Conakry, 31 Aout5AGP)- Depuis les premières heures du Conseil National du Rassemblement et du Développement (CNRD), la réalisation des infrastructures routières et portuaires a été placée au centre des priorités en Guinée. Il s’agissait non seulement de résoudre les problèmes de mobilité mais aussi faire jouer le rôle naturel de l’Etat qui consiste à améliorer quotidiennement les conditions de vie de la population.
Plusieurs nouvelles routes sont réalisées, d’autres en cours de réalisation, des ponts et/ou ouvrages de franchissement, passerelles, échangeurs et autres infrastructures non les moindres sont visibles partout sur le territoire national.
Les cadres des ministères des infrastructures et des travaux publics et celui des transports sont à pied d’œuvre pour honorer les ambitions du président de la transition, le colonel Mamadi Doumbouya, conformément aux lettres de mission du gouvernement.
Selon le directeur national des routes nationales, Mamy Condé, les différents chantiers entrepris par le ministère des infrastructures et des travaux publics avancent à grands pas et d’autres sont presque finis.
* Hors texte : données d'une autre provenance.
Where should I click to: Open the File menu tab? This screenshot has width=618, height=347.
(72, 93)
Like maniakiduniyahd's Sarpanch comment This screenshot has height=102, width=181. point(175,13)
Il indique que le projet Coyah-Mamou-Dabola qui était à 23% le 05 septembre 2021, est aujourd’hui à plus de 80% de réalisation. Il en est de même pour la route Coyah-Farmoriah, jusquà la frontière Sierra Leonaise, qui à moins de 30% en 2021 a connu un véritable coup d’accélérateur pour son achèvement. Le pont sur le fleuve Sankarani à Mandiana et celui du fleuve Milo à Kérouané respectivement entre 17 et 20% en 2021 sont aujourd’hui complètement achevés.
Le directeur Mamy Condé précise que tous ces projets étaient à la phase de signature en 2021 avec les contributions non payées de la part de l’Etat guinéen. Mais le CNRD aussitôt venu aux commandes, a diligenté les actions allant dans le sens du concret pour le bien-être de la population guinéenne.
Parlant du projet du pont de Tanènè sur la nationale Conakry-Boké, il indique que l’unique pont de 3km 500m en construction va bientôt remplacer les quatre (04) ponts métalliques sur le fleuve Konkouré.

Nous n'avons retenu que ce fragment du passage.